■ ACTIVITY
Once the pictures are removed, restate the data below word for word.

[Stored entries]

- - -

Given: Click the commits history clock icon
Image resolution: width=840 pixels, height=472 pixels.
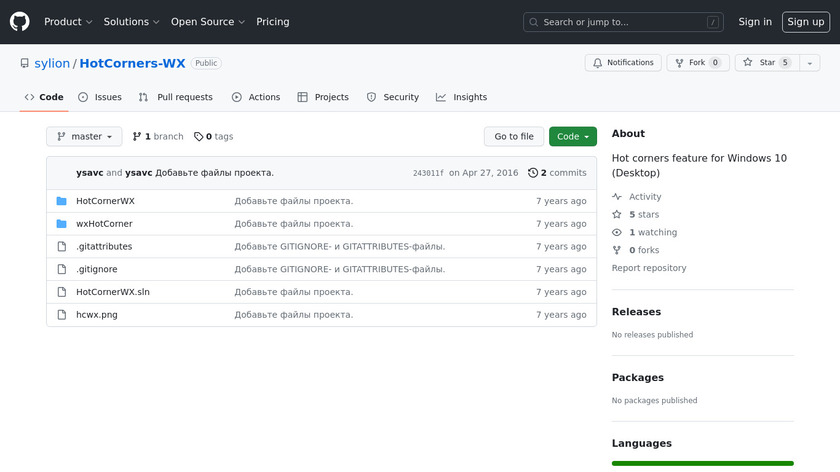Looking at the screenshot, I should 533,173.
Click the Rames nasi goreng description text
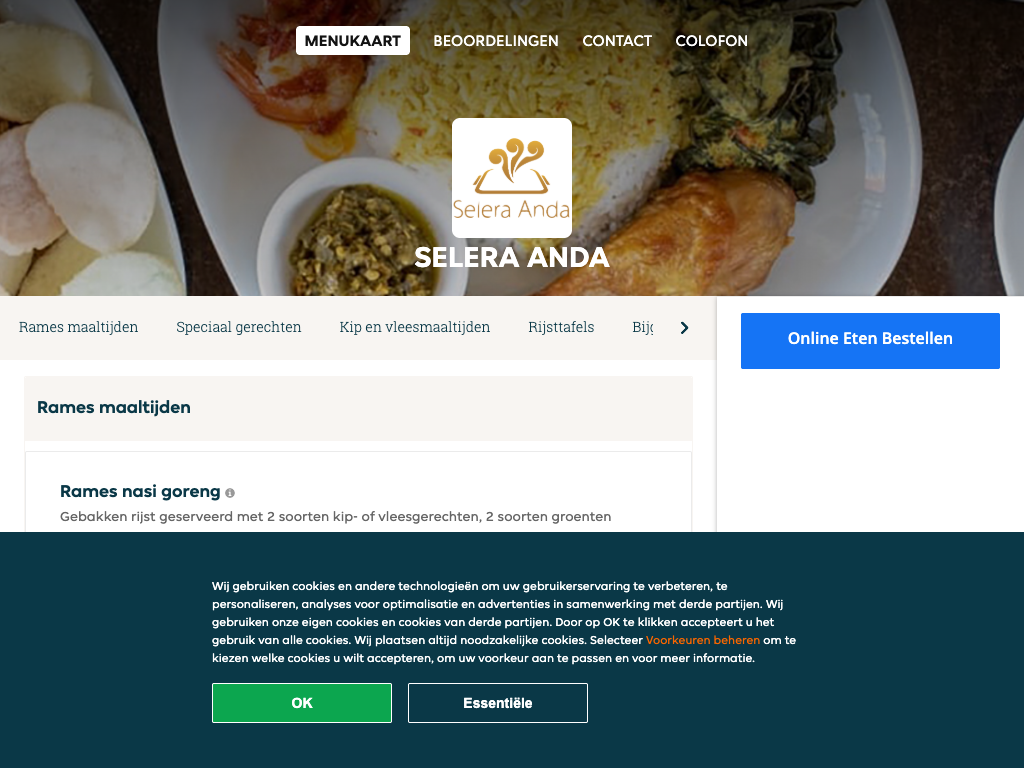 click(x=336, y=517)
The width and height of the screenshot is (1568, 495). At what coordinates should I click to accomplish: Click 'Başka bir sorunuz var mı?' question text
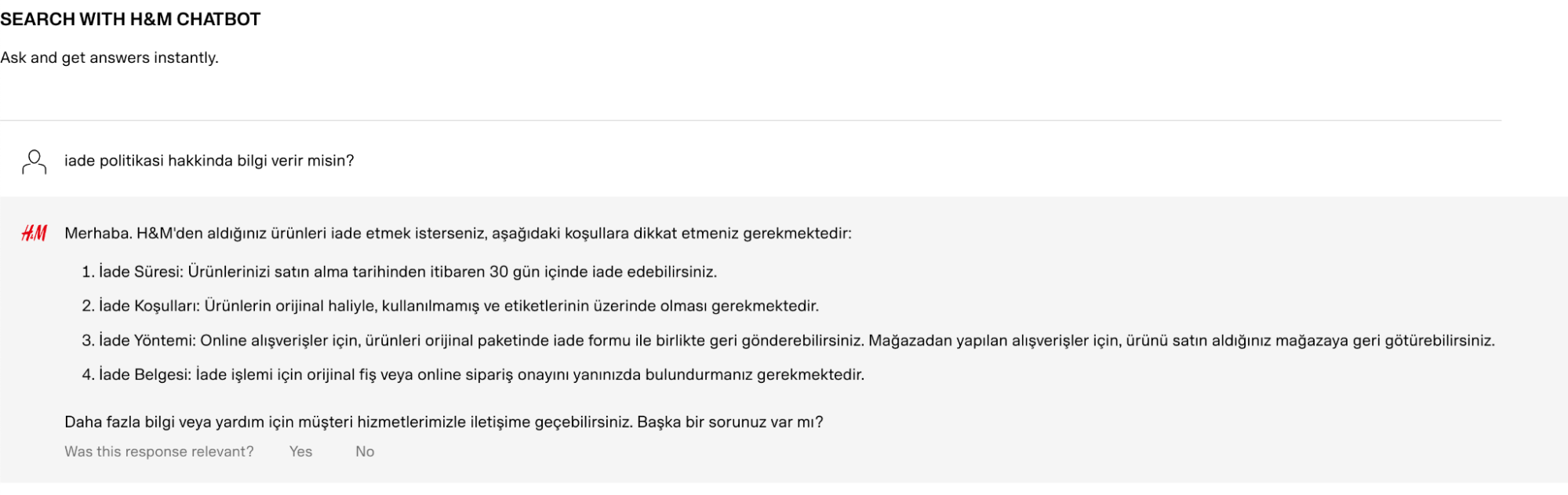pyautogui.click(x=730, y=422)
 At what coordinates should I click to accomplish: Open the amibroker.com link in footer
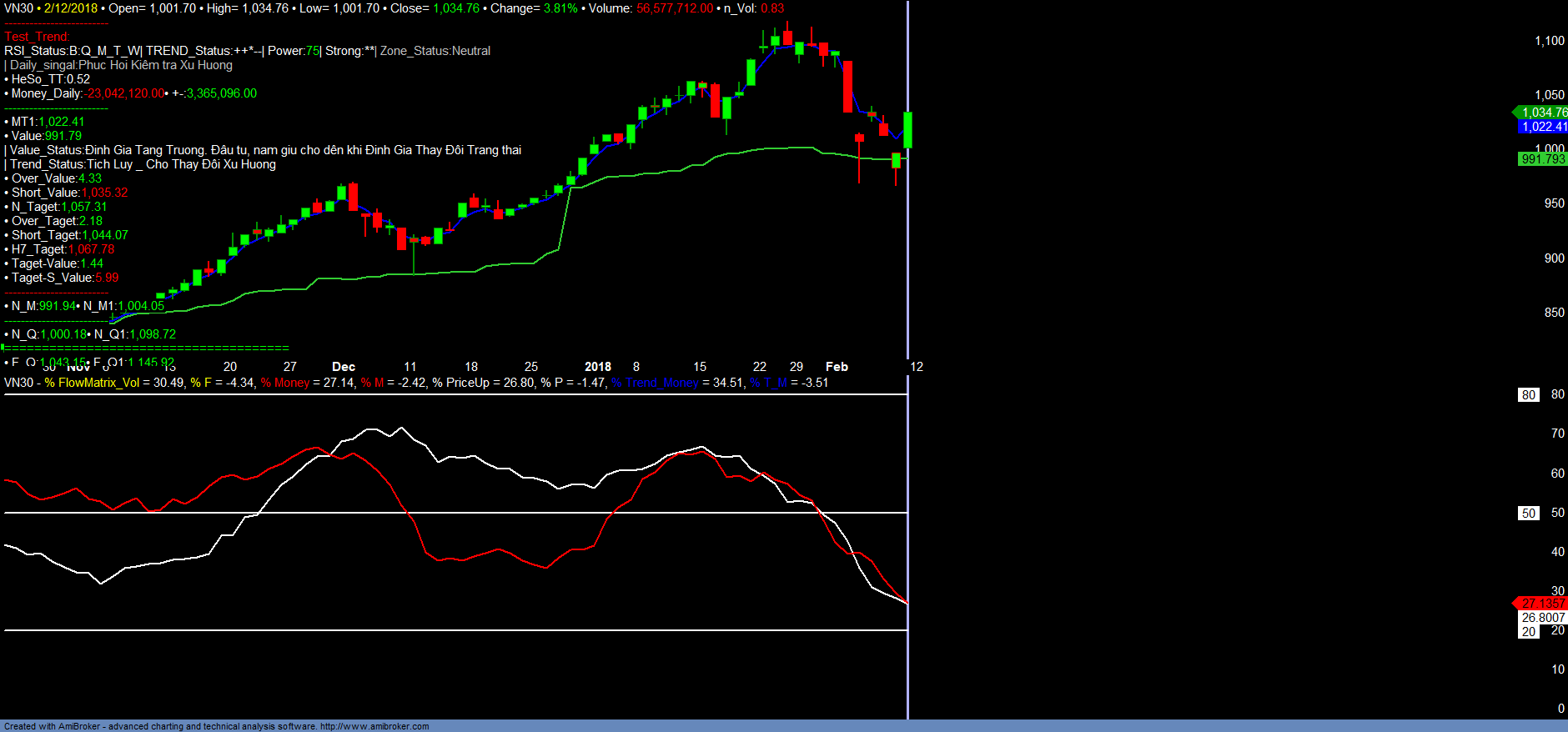pyautogui.click(x=374, y=726)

- - -

■ ANSWER SPACE
Given: Click the commits history clock icon
Image resolution: width=840 pixels, height=472 pixels.
Looking at the screenshot, I should 533,173.
Click the Rames nasi goreng description text
 click(x=336, y=517)
The width and height of the screenshot is (1568, 495). At what coordinates should I click to accomplish: Click 'Başka bir sorunuz var mı?' question text
pyautogui.click(x=730, y=422)
 At what coordinates should I click to accomplish: Open the amibroker.com link in footer
pyautogui.click(x=374, y=726)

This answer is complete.